Un passato non passato non è sempre e solo un’espressione legata al gioco dei tempi verbali o al ripresentarsi di alcuni eventi.

Ci pensavo lo scorso agosto, mentre ero in Giappone, durante uno di quei giorni che al viaggiatore desideroso di vedere ed esperire il più possibile potrebbero sembrare giorni sprecati. E invece, per quanto sia bello scoprire sempre nuove cose, quanto si rivelano importanti anche le giornate di immobilità più o meno voluta, che ti spingono ad osservare più a fondo, a notare particolari sui quali non ti eri mai soffermato prima.

Girando per il quartiere di Akihabara, con il fiume Kanda in quel punto divenuto ormai famigliare, mi soffermavo a leggere dei cartelli dall’aria sobria, posti in corrispondenza di un ponte, di uno spiazzo, di un incrocio. E lì eccolo, inciso in parole che raccontano giorni che sono stati vivi, il passato non passato che in alcuni luoghi sembra così improbabile, data la loro modernità e il loro essere associati ad altre cose strettamente contemporanee.
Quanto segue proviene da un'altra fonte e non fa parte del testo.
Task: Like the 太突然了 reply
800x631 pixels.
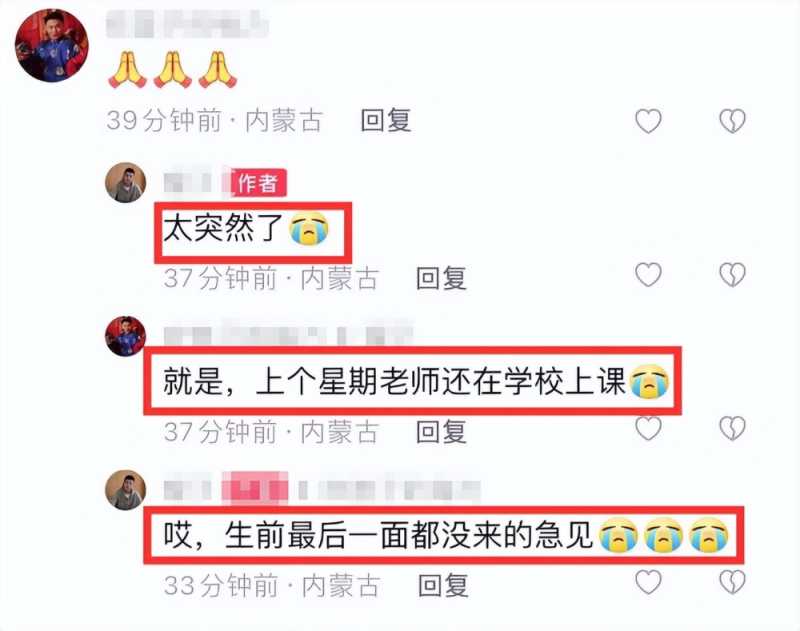Action: pyautogui.click(x=648, y=275)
Luoghi di commerci, di passaggi, di attività che nel corso del tempo si sono certo mutate per rispondere ad altro. Ma rendersi conto che in fondo un quartiere così iconico in questo caso per anime, manga e elettronica sia alla fine sempre lo stesso nelle sue radici, lascia al contempo una sensazione strana eppure confortante. E dentro di me, dopo aver letto, ed essermi resa conto come d’improvviso di cosa ho intorno, l’ho sentito quel passato non passato, mi è parso che un altro tempo si sovrapponesse a quello che stava scorrendo.

L’ho sentito nelle persone in attesa di attraversare lungo le strisce pedonali, veloci verso il lavoro, nei commercianti e ristoratori che stavano aprendo i loro esercizi, con gesti sempre uguali, espressioni di una pratica consapevolezza scolpite nel volto. Cambia certo l’abbigliamento, quello che la gente cerca, cambia in parte quello che permette di guadagnare per vivere.
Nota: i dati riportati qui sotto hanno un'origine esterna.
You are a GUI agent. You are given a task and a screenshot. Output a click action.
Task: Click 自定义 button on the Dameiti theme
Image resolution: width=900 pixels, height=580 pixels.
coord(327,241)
Quanti viaggiatori si soffermeranno a leggere questi cartelli, ho pensato? Quante persone del luogo lo faranno, pur passandoci davanti ogni giorno ma troppo di corsa e troppo annoiate e preoccupate? Eppure, il fatto stesso che ci siano è un segnale di consapevolezza che i paesaggi cambieranno, ma resta sempre questo passato non passato.

Ed è qualcosa di vero soprattutto per l’attuale capitale, trasformata quasi completamente dall’epoca moderna.

Tokyo è un esempio talmente palese di mutamento continuo, che pare impossibile che vi resista un passato non passato, se non nei suoi angoli più pittoreschi, preservati appositamente per la gioia di chi ricerca la tradizione e il poter esclamare quanto sia interessante che essa conviva con la modernità. E invece, anche nella immensa Tokyo qualcosa resta, si adatta al mutare dei tempi, cambia talmente superficie da non farsi riconoscere, ma è sempre lì.

E si esprime, come ha sempre fatto, attraverso le persone che abitano e vivono il luogo, e che continuano nel loro intimo a portare avanti nel proprio quotidiano un sentire comune, un proprio ruolo nel complesso, e per noi spesso incomprensibile, mosaico della società nipponica. Qualcosa di talmente radicato da essere spontaneo.

Il passato non passato non è da confondersi con l’armonia tra tradizione e modernità, anche se i due aspetti convivono e collaborano, e spesso occorre procedano di pari passo per rivelare le tracce del cuore stesso di una cultura come quella giapponese. Ritengo sia qualcosa di più pratico, più legato al procedere giorno dopo giorno nel costruire qualcosa, dando il proprio contributo anche inconsapevole ad uno schema più grande, proseguendo in quanto chi ci ha preceduto ha fatto in un tempo di cui forse non sappiamo nulla nel dettaglio.

Incessantemente, nel susseguirsi dei secoli, per quanto tutto possa sembrare essere cambiato, per quanto le persone stesse possano sembrare totalmente diverse per consapevolezza, desideri, vizi e virtù derivati da quanto il progresso porta con sé.

Potrebbe sembrare esagerato, potrebbe parere impreciso o frutto di una volontà di imprimere qualcosa di più legato a un orientalismo romantico che alla realtà. Si tratta solo di una mia riflessione, sorta spontanea nel ritrovare ancora lì quel passato non passato, da scorgersi come attraverso un vetro appena appannato dai vapori del tempo.

Era ancora lì nei gesti, negli sguardi, nelle atmosfere, quello che delle parole scritte per ricordare quanto è stato raccontavano all’aria afosa e densa di fine estate.